---- Exercise text

Saturday, January 01, 2005


Good morning, this is Evelyn Lees with the Forest Service Utah Avalanche Center with your backcountry avalanche and mountain weather advisory.  Today is Saturday, January 01, 2005, and its 7:30 in the morning. 


I have continued the avalanche warning for the northern Utah mountains.  A CONSIDERABLE to HIGH avalanche danger exists, and people with out good backcountry avalanche skills should avoid avalanche terrain today.   


Current Conditions:

The cold front swept through northern Utah last night, leaving 8 to 16” of new snow in its wake, and lingering snow showers this morning.  Since Tuesday night, 3 to 5’ of snow has fallen in the Cottonwoods, 2 to 4’ on the Park City side, with about 3 to 4 feet in the western Uinta mountains and 2 feet in the Provo, Ogden and Logan mountains.  The southeast winds blasted in the 35 to 45 mph range yesterday, but rapidly decreased as they shifted to the west last night.  Currently, they’re in the 10 to 20 mph range.  Temperatures have dropped into the teens at most locations.


Avalanche Conditions:

Yesterday, there were 4 skier triggered slides in the Ogden area mountains.  They were 20 to 60 feet wide, breaking on the old snow surface about a foot deep, and one person did take a 100’ ride.  In the Salt Lake and Park City mountains, control work produced slides from both explosives and ski cuts, with some breaking at the old snow surface.  Cornices and wind drifts varied from stubborn to sensitive, with many of the drifts at mid elevations or well off the ridgelines.  This morning, the new snow is hiding all the old wind drifts.


Assessing snow pack stability will be tricky today.  There is wide variation in the snowpack due to the variety of old snow surfaces, differing snow amounts and the complex pattern of wind drifting.  If you do trigger a slide, it will be 1 1/2 to over 3’ deep and in a few places could break deeper into old snow layers.   Of special note – the mountains have finally received mid and low elevation snow, which fell on a shallow, weak snow pack in some places, like Mill Creek, and steep slopes may be unusually sensitive in these areas.


With these complex avalanche conditions, consider traveling on lower angle slopes, avoid having steep slopes above you, and reevaluate the snowpack stability often as it changes rapidly over short distances.


Click HERE for a current snow profile graphic.


Bottom Line:

Today, the avalanche danger is HIGH on slopes of about 35 degrees and steeper, especially with recent drifts of wind blown snow.  High means both natural and human triggered slides are likely.   The danger is MODERATE on slopes of about 30 to 35 degrees.

--------
---- Recorded information

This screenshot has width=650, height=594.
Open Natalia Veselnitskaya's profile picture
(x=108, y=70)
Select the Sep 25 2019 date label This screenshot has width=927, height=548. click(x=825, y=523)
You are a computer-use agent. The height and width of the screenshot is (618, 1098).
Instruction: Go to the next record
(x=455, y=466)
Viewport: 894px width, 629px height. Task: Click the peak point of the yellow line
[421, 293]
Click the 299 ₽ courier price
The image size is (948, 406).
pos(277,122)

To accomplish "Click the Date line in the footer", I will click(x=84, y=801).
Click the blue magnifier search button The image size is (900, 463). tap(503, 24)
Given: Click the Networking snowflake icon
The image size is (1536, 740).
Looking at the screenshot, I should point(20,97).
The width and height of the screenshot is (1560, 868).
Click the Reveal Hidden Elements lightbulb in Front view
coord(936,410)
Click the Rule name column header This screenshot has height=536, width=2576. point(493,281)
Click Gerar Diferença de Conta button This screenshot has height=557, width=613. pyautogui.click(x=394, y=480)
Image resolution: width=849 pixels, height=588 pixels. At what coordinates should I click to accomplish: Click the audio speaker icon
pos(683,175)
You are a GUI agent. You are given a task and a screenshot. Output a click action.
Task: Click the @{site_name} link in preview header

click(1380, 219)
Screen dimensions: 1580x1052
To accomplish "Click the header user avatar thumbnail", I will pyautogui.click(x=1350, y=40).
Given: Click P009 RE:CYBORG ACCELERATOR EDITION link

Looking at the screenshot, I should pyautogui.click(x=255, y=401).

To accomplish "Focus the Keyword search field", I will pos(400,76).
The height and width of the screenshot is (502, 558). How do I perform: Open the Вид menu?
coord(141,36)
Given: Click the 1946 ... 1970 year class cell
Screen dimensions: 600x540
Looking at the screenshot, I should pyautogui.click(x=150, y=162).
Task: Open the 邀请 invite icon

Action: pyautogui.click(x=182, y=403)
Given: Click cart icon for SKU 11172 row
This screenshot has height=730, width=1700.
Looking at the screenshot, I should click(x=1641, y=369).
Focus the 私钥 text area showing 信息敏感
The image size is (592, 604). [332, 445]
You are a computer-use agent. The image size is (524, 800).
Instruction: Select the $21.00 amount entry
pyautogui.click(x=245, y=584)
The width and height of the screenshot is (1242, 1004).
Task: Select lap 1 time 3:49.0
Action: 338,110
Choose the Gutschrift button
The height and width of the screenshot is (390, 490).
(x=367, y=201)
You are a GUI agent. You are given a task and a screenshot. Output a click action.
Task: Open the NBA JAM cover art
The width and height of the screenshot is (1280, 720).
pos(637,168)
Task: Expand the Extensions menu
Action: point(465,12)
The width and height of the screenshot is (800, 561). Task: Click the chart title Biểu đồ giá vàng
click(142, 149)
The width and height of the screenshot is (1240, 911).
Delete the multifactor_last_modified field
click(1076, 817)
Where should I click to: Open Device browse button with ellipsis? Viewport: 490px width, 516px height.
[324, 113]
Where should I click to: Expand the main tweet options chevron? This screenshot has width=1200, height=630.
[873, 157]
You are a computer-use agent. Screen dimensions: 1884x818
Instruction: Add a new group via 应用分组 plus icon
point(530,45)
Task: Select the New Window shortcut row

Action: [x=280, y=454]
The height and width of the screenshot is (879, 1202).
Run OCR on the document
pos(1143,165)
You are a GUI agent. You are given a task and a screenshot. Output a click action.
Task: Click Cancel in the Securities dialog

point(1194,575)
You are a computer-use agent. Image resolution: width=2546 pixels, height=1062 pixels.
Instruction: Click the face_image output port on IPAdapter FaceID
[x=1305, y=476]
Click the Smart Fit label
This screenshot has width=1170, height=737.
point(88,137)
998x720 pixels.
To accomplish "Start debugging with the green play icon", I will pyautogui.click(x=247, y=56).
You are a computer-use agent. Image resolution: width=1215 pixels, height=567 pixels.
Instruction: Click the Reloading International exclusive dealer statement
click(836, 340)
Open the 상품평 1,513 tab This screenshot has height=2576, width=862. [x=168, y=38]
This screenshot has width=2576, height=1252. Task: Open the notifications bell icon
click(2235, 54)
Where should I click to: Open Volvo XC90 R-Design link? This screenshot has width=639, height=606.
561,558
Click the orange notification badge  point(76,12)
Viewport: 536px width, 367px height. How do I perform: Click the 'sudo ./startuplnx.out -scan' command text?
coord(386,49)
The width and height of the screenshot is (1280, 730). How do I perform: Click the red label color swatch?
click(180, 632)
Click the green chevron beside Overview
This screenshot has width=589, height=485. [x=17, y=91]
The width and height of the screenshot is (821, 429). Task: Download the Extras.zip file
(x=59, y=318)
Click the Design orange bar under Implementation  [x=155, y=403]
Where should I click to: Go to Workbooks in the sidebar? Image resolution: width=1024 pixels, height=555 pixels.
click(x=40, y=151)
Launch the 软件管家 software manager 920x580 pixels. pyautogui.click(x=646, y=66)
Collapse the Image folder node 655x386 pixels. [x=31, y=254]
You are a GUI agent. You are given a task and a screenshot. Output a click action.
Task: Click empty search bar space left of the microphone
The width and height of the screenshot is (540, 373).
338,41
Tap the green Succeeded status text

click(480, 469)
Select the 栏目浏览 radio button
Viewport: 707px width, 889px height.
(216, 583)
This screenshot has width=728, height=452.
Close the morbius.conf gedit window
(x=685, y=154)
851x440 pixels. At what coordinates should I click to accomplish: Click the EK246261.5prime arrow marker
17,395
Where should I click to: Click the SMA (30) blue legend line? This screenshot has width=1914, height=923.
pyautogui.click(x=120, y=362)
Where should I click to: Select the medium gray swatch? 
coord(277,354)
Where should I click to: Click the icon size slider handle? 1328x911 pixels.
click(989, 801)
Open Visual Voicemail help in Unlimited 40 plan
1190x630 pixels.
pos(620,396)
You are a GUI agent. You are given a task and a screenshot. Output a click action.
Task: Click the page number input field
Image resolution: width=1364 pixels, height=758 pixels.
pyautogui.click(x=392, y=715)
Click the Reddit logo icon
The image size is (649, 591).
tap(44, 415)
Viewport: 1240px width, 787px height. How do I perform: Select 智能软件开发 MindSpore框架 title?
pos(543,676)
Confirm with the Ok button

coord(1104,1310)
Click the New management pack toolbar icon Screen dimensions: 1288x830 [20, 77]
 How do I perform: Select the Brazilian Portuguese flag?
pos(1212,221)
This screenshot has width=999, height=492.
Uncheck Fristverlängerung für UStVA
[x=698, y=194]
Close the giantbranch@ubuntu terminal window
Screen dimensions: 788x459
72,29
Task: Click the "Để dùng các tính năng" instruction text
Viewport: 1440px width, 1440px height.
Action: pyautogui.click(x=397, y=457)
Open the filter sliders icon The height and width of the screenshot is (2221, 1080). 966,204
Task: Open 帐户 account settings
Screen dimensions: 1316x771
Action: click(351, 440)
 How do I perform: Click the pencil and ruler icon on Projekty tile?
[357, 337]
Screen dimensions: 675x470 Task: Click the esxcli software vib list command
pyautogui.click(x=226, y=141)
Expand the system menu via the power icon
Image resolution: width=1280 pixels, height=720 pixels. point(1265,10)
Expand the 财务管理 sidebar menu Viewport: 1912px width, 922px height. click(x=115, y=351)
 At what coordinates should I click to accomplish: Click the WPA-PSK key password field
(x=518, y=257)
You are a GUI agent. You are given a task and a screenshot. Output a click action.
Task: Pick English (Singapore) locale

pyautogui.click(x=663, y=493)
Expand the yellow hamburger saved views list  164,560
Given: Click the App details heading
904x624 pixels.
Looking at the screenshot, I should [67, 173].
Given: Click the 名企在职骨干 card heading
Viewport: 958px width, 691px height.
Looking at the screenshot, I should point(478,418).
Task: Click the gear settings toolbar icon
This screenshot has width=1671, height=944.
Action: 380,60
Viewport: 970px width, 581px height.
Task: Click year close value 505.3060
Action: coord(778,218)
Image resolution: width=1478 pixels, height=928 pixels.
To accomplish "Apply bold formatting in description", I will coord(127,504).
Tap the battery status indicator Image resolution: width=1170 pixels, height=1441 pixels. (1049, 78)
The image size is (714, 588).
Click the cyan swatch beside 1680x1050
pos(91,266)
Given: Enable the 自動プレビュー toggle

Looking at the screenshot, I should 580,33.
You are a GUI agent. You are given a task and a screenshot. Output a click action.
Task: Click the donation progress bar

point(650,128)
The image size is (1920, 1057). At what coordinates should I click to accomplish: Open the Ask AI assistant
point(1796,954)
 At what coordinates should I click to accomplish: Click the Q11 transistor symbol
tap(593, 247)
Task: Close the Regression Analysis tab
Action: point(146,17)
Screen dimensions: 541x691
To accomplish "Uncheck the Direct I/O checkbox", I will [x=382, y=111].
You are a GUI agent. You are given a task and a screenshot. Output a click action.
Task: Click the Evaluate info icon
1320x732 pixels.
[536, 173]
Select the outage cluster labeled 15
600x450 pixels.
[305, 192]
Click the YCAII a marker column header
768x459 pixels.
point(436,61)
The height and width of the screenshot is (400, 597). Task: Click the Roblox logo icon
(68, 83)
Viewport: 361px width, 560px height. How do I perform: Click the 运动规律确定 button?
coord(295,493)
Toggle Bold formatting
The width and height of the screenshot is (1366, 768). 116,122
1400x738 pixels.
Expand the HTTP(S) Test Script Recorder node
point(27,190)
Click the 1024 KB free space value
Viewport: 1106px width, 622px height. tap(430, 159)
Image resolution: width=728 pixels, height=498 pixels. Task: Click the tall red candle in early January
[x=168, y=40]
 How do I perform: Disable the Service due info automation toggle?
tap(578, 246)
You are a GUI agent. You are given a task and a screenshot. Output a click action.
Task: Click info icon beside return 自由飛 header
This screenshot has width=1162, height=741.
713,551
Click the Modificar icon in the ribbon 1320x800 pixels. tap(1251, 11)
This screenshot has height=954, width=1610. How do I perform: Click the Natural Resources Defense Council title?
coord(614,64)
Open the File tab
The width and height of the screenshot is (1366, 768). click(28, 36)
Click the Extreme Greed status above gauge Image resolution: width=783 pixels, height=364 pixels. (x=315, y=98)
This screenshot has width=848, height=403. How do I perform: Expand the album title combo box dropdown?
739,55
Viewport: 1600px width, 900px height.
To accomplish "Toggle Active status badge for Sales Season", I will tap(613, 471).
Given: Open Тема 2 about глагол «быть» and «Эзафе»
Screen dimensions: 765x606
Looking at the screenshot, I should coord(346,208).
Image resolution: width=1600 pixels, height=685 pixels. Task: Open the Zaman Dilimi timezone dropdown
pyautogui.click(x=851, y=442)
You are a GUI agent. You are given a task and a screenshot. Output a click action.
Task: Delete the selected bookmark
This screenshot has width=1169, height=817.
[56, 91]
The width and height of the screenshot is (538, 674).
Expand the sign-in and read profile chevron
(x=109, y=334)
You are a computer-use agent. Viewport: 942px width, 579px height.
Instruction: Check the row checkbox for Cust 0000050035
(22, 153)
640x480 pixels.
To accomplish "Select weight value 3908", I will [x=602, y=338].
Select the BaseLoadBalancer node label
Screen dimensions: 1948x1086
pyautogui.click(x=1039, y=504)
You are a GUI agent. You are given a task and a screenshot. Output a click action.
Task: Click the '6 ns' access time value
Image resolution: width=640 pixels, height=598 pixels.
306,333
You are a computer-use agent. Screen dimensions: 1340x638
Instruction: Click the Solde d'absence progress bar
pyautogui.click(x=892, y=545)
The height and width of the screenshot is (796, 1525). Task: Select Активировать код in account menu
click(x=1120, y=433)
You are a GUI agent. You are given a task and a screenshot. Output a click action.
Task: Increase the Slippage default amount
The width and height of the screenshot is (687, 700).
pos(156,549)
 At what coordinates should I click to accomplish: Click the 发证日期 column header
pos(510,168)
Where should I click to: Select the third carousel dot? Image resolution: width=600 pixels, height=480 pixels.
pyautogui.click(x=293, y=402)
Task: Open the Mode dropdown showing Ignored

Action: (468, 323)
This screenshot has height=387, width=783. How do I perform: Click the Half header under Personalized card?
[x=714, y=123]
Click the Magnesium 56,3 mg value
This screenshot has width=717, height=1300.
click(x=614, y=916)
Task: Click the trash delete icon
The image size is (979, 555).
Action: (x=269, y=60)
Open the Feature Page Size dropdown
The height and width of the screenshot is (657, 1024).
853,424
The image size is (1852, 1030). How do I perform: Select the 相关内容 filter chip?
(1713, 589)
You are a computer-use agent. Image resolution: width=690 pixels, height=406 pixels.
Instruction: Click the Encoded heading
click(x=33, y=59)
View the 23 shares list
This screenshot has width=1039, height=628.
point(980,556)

--------

Task requirements:
1 - List every avalanche danger rating named in the avalanche advisory.
2 - Write out everything in the avalanche advisory from "Assessing snow pack" down to "in these areas.", copying it word for word.
Work only from the avalanche advisory; ignore the rows.

Outputs by task:
1 - CONSIDERABLE, HIGH, MODERATE

2 -
Assessing snow pack stability will be tricky today.  There is wide variation in the snowpack due to the variety of old snow surfaces, differing snow amounts and the complex pattern of wind drifting.  If you do trigger a slide, it will be 1 1/2 to over 3’ deep and in a few places could break deeper into old snow layers.   Of special note – the mountains have finally received mid and low elevation snow, which fell on a shallow, weak snow pack in some places, like Mill Creek, and steep slopes may be unusually sensitive in these areas.